In recent years, the effectiveness of machine learning (ML) in the field of healthcare prediction has been well demonstrated, such as designing a predictive model for prolonged length of stay (LOS) of extremely preterm infants (vpi) for risk management and decision aid in the early postpartum period (8). And machine learning analytics to diagnose and predict the incidence of pneumonia in patients undergoing elective cardiac surgery (9). Given the inherent ability of machine learning algorithms to capture non-linear relationships, more and more researchers advocate the development of new predictive models to improve patient treatment outcomes.
The purpose of our study is to use the Medical Information Database for Intensive Care (MIMIC-IV) to integrate key clinical variables and develop an interpretable model to predict the risk of death in patients with catheter-associated urinary tract infection (CAUTI) in the intensive care unit (ICU). In addition, SHapley Additive exPlanations (SHAP) method was used to explain the model and explore the prognostic factors of CAUTI. Our study provides reference for clinical medical staff by deeply exploring the risk factors related to death. By identifying poor prognostic outcomes in patients at an early stage of the disease, timely interventions can be taken to improve patient survival, and ultimately improve clinical decision-making and patient outcomes (10, 11).
Materials and methods
Data source
This retrospective study utilized the Medical Information Intensive Care (MIMIC-IV) database (v3.1), an iterative version following MIMIC-III. The database complies with HIPAA security regulations and ensures anonymization of the data. MIMIC-IV contains a large amount of clinical data from 70,000 adult intensive care unit (ICU) patients at the Boston Diabetes Research Institute (BIDMC) between 2008 and 2019 (12).
All patient data within the database is anonymized, obviating the need for informed consent. In adherence to the ethical standards articulated in the 1964 Declaration of Helsinki and its subsequent amendments, the study was conducted. Access to the database was secured following the completion of the National Institutes of Health Web-based training course and the Protecting Human Research Participants examination (No. 43258214).
Participant selection
Patients fulfilling specific criteria were screened through the MIMIC-IV database (version 3.1) for this study.
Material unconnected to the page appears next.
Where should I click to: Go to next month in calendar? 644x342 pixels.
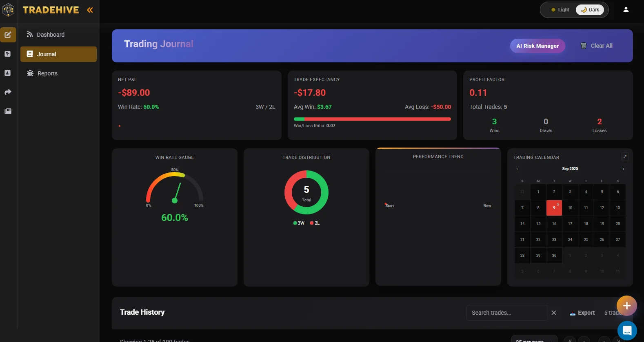623,169
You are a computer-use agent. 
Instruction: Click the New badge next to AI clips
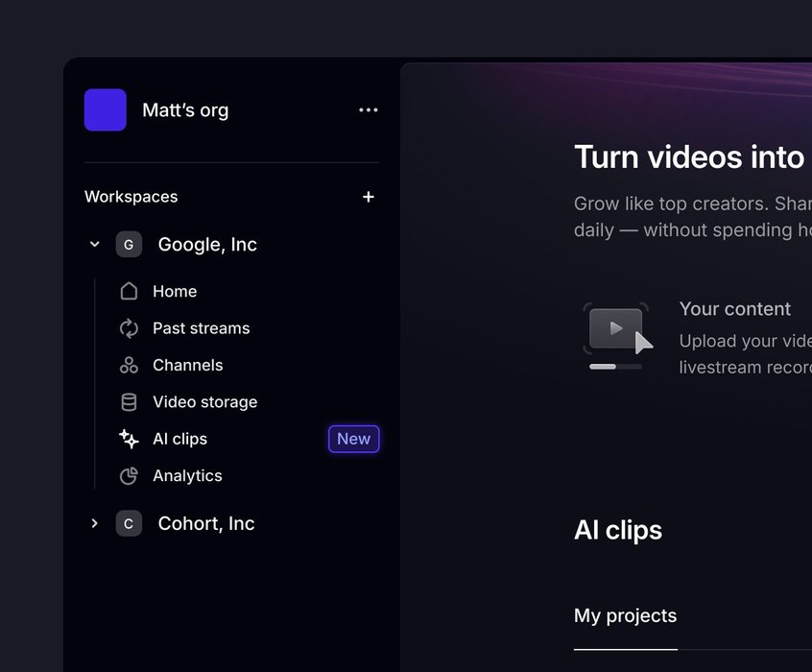(353, 439)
We identified individuals in the database meeting the following criteria:
(1) patients were diagnosed with CAUTI according to the International Classification of Diseases, as indicated by ICD-9 codes, or ICD-10 codes
(2) only the initial ICU admission date was considered for patients with multiple ICU admissions
(3) patients were aged 18 years or older.
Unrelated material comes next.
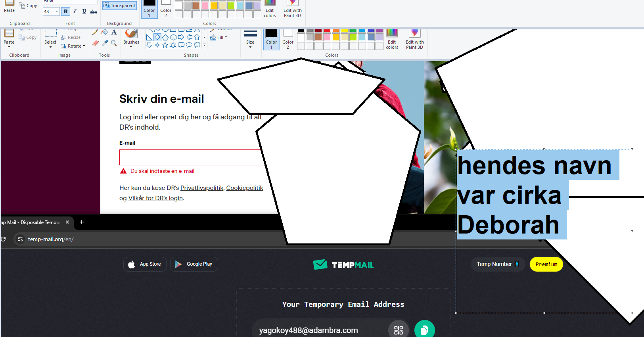Click the QR code icon beside the email address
Patients who had more than 30% missing values were excluded (13). Ultimately, 545 patients were enrolled in this study (Figure 1).
Data extraction, preparation, and definitions
The predicted outcome was the probability of death during a stay in the intensive care unit (ICU). Baseline demographic variables, comorbidities, vital signs, length of hospital stay, severity scores, and laboratory data were extracted from the MIMIC database based on previous studies as well as expert input and implemented using SQL (Structured Query Language) programming. With the exception of length of stay, vital signs were collected within the first 24 h after each ICU admission, whereas other variables were measured at admission. In addition, in order to avoid overfitting, the least absolute shrinkage and selection operator (LASSO) method was used for variable selection and screening, and the LASSO regression was used to select the optimal regularization parameter λ by 10-fold cross-validation (14).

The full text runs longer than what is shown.